現在の物価上昇は「一過性」なのか?

「先日、リチャード・H・クラリダFRB(米連邦準備制度理事会)副議長の会見を偶然目にした。たった1分強しかない会見でクラリダは準備された原稿を棒読みし、FRBの連中が全員そういうように決められている文言をそのまま繰り返していた。つまり、現在の価格上昇は“一過性”であるという(おそらく主にコモディティ価格のことを指しているのであろう。株価指数ではない)。ハト派かつ低能という意味で、クラリダはパウエル=イエレン組にぴったりの仲間だ」と述べたのは、著名投資家のマーク・ファーバーだ。

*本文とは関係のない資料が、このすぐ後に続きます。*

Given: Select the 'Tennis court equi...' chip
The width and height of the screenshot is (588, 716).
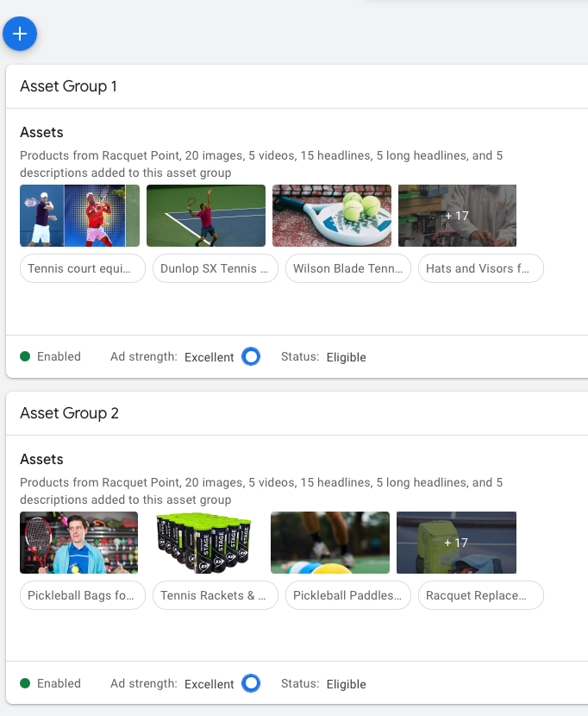Looking at the screenshot, I should point(83,268).
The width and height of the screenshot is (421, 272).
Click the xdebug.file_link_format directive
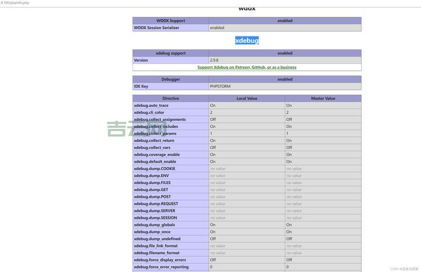tap(156, 246)
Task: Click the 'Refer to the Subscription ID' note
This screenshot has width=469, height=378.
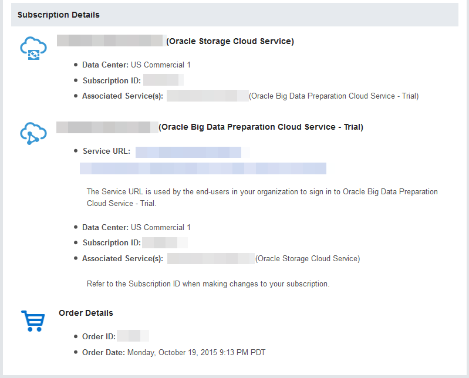Action: [x=208, y=284]
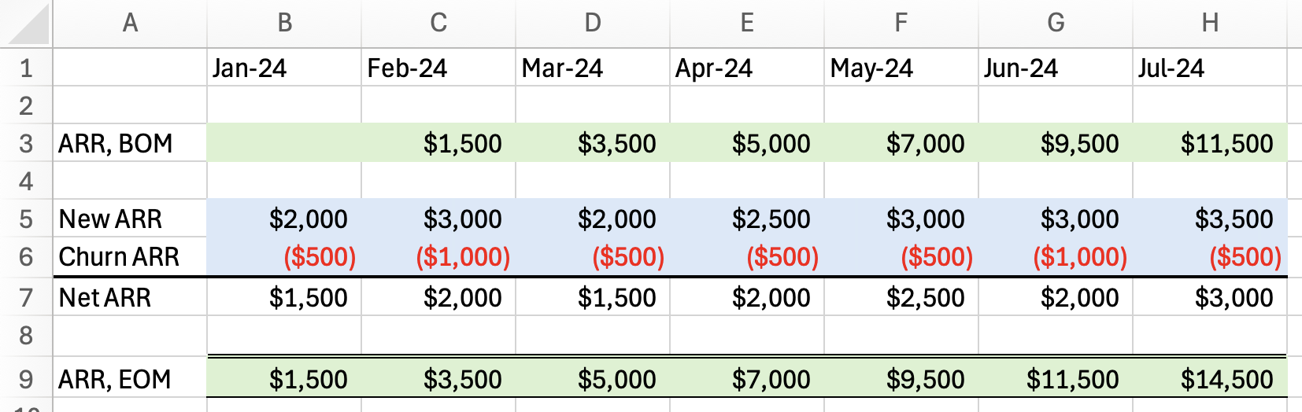Click column H header
This screenshot has width=1302, height=412.
tap(1210, 24)
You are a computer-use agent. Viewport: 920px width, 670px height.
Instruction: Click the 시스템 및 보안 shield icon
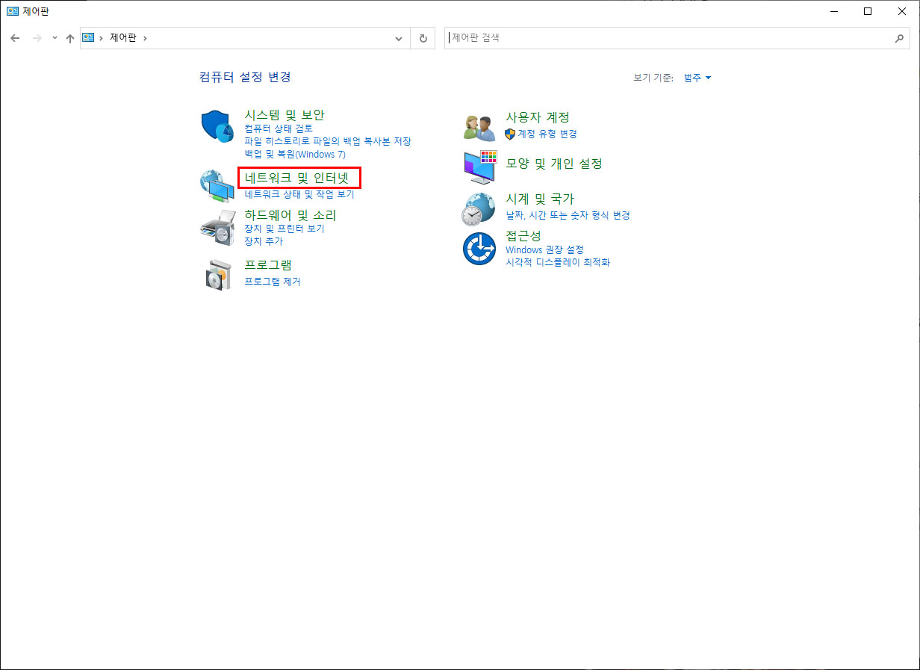[216, 124]
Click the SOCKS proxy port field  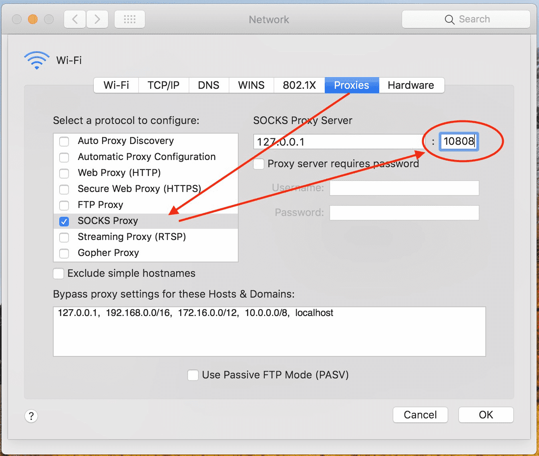pyautogui.click(x=459, y=142)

「現在の物価上昇は一過性だ」というキャンペーンを米国の金融当局が展開している。この先も、金融当局による異例の緩和策に慣れたウォール街や議会などをその状態から引きはがすのは容易でないだろう。

 バイデン政権による追加の、かつ大胆な支援策によって、家計収入全体に占める政府給付金の割合は過去最高となる34%まで上昇した。言い換えれば、現在、米国の世帯収入の3分の1は国からの給付によるものだ。

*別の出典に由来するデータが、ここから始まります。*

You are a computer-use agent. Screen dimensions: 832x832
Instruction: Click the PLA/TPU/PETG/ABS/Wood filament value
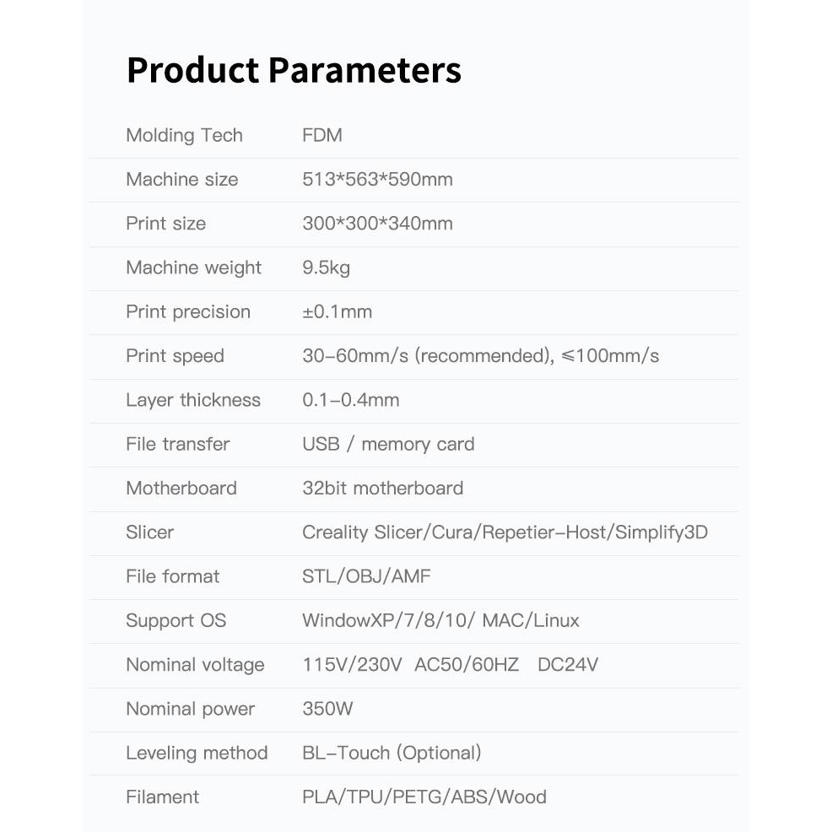[424, 797]
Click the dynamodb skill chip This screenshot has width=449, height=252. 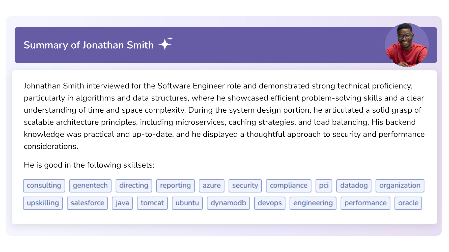[x=228, y=203]
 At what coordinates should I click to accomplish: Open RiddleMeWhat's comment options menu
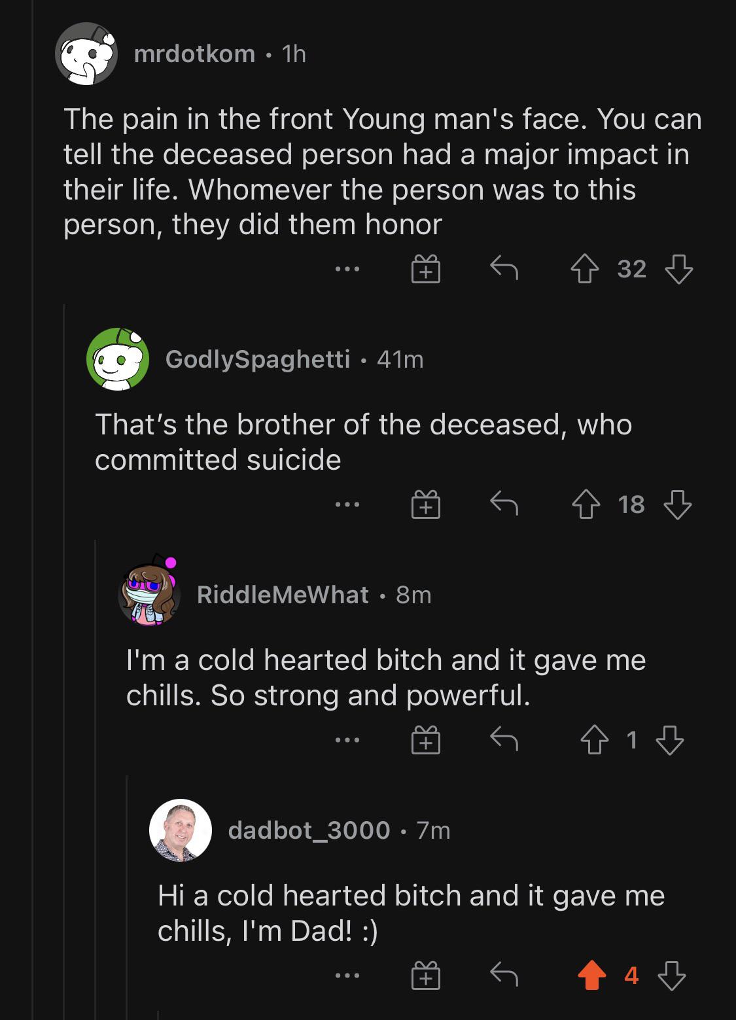pyautogui.click(x=347, y=740)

 以下は40年前に亡くなった中国の毛沢東が現代に現れたというジョークである。

毛:「人民は十分に食べ物があるか?」
答え:「食べすぎて減量が必要です」

毛:「まだ(中国に、毛が敵視した)資本主義の奴らが残っているか?」
答え:「彼らは世界で事業展開するため海外に行ってしまいました」

毛:「中国は、英国より多くの鉄鋼を生産できるようになったか?」
答え:「(中国最大の)唐山製鉄所だけでも、英国どころか米国全体より多くの鉄鋼を生産しております」 

毛:「中国は社会帝国主義(=ソ連)を打ち負かしたか?」
答え:「彼らは自滅してしまいました」

毛:「中国は帝国主義を打ち負かしたか?」
答え:「今や中国自身が帝国主義者です」 

毛:「私がやった文化大革命はどうなった?」
答え:「今では米国がやっております」

 米国ではインフレに言及する企業の数が急増しており、インフレはすぐそこにまで迫っている可能性が高い。だが、米国の利上げは簡単ではないだろう。成長のための資金を負債に依存していることを考えると、金利の上昇は本質的に破壊的であるからだ。

 現在、米国経済は1ドルの経済成長を製造するために7ドルを超える負債を必要としている。米国の財務省・企業・家計は膨大な債務残高を抱えている。

 “物価のインフレ”はたいしたことはないが、株や不動産の市場は空前のバブルに沸いている。“金融インフレ”に積極的に関与するシステムは、つまるところ破綻する。インフレ期には実質賃金が減少して大衆の生活水準が落ちてしまうからだ。

 エリートたちは市民の不満を補助金や配給によってなだめなければならない。それらが尽きれば、もはや不満分子を監視し、人々を弾圧するしかなくなる。